Saved data entries
▽
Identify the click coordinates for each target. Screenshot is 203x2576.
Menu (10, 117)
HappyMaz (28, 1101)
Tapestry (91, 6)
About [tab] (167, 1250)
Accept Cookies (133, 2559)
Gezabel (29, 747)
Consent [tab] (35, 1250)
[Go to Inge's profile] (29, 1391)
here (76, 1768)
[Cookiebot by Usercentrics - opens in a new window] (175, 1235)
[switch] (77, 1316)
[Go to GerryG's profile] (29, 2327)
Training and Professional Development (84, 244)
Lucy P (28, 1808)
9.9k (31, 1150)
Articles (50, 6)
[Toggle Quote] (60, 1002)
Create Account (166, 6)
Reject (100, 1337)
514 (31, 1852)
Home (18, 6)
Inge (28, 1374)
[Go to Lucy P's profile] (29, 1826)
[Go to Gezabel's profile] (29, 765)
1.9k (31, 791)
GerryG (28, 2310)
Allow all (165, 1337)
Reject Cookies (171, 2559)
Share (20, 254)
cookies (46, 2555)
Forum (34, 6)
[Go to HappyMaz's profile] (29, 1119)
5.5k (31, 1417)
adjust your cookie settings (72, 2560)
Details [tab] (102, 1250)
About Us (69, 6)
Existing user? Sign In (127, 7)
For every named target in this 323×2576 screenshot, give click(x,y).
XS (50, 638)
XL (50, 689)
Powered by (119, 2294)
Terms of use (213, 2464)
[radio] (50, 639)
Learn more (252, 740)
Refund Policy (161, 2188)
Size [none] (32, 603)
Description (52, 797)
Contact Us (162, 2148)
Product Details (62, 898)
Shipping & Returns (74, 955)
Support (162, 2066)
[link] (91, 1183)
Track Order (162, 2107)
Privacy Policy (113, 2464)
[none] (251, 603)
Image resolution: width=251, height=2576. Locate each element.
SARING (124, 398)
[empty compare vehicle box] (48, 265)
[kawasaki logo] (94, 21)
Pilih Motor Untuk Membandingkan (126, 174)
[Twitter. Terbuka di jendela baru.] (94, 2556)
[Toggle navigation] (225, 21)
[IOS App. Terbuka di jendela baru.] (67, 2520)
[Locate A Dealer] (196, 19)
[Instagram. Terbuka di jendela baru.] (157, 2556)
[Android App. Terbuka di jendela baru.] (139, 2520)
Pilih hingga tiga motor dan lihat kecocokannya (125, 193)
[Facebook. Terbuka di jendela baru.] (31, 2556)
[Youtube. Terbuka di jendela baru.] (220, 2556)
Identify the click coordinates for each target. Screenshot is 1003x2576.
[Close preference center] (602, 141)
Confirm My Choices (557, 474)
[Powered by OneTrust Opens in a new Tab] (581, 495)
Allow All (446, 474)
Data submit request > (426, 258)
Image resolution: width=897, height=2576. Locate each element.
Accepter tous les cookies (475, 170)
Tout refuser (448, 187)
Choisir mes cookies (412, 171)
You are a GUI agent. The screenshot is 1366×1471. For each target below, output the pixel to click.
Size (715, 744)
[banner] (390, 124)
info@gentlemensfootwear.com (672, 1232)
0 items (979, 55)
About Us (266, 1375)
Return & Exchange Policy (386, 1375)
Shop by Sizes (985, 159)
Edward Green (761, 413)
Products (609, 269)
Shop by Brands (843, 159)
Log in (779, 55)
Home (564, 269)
△
■ **Work to be completed**
Only the lines from the one containing "Return & Exchange Policy (386, 1375)" through the last line of the records are to be set down, exactly as they appear.

■ **Solution**
Return & Exchange Policy (386, 1375)
Shop by Sizes (985, 159)
Edward Green (761, 413)
Products (609, 269)
Shop by Brands (843, 159)
Log in (779, 55)
Home (564, 269)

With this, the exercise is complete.